The Endless Awards Ceremony. It seems that everyone in Sales and Professional Services – even the spreadsheet jockeying Sales Ops guys — gets some kind award: “Rookie of the Year for the Western Chicagoland region”, “MVP for the Southern Florida region”, “The Billability King/Queen”, “Best Proposal Award,” “The Cold Caller Award”, “The Leading Lead Qualifier,” “Best Forecasting Spreadsheet,” and on and on and on…. and on and on…

And then, the real awards. Real awards with real prizes for all the Sales Droids that managed to actually do their jobs and achieve their quota. Congratulations — you did what DysfunctoSoft hired you to do! Here’s your all-expenses-paid trip to Aspen! Bring your spouse and go skiing for an entire week!  And no need to deduct it from your vacation time!

Ugh.
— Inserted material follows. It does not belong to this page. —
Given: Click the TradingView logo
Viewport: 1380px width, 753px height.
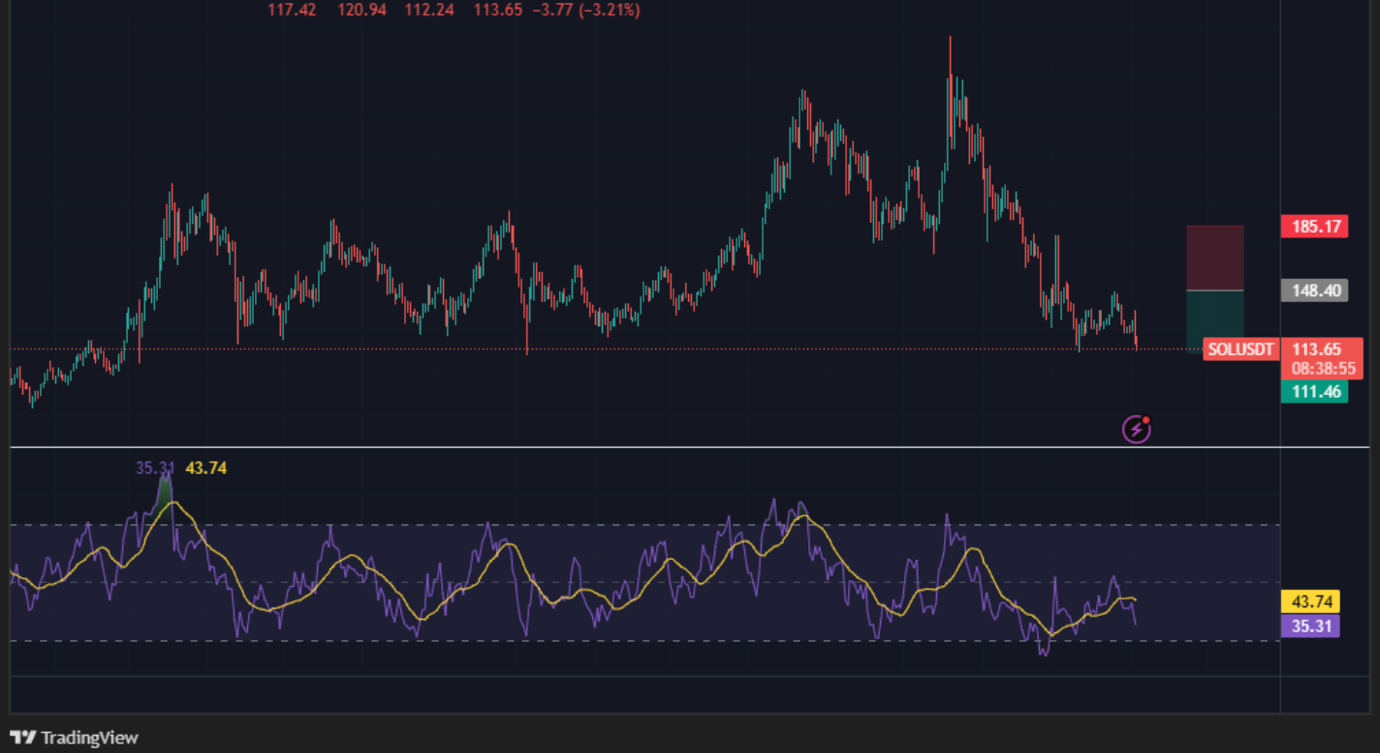Looking at the screenshot, I should 75,738.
Boring.

But more importantly, where’s the award for the Cranky Product Manager, beeyotches? Why are the only people ever formally recognized at DysfunctoSoft, in any fashion, all in Sales and Professional Services?  Why no awards for Engineering, Marketing, or Customer Support — or, more importantly, for Product Management?

The Cranky Product Manager wants HER tiny frakin’ statuette to display in her cubicle, goddammit.  She wants HER one-week trip, with her SPOUSE, during the WORKING WEEK, to the most luxurious resort in the Bahamas.  Why is she perpetually denied?

The Networking - A unique opportunity to meet all those brand spankin’ new sales reps, the ones that replaced all the fired sales reps with whom you carefully cultivated relationships at last year’s Sales Kickoff. Make it fun! Randomly populate a 5×5 matrix with the names of the new reps. In addition to helping you remember their names, when the Sales Rep firing-fest begins you can play “Bye Bye Bingo” with your fellow PMs!

The Training – Ah, yes. Training. Your raison d’être. The only reason why you, as a Product Manager, are even present at Sales’s celebration of itself: to train the account reps, sales engineers and consultants on your products.  Too bad they are all too drunk or hung over to remember a single thing you say.  And for the more technical sessions, too bad that no matter how many times you and your boss and their bosses remind them ahead of time, 70% of them will not even have your product installed on their laptops.  And if you correctly predict and allow for this reality by designing a lecture-style class, then 80% of them will complain that the class was not hands-on. Fan-fraking-tastic.

The Roommates – OK, the Cranky Product Manager needs to know. Is her cheap-ass company the only one that will not spring for single-occupancy hotel rooms at sales meetings? Every year, the CPM ends up rooming with Hilda from Professional Services. Because although Hilda’s snoring can shake paint off the walls, at least she does not watch TV, make loud phone calls, or hog the bathroom for hours at a time. But most importantly, she does not try to engage the CPM in conversation of any kind.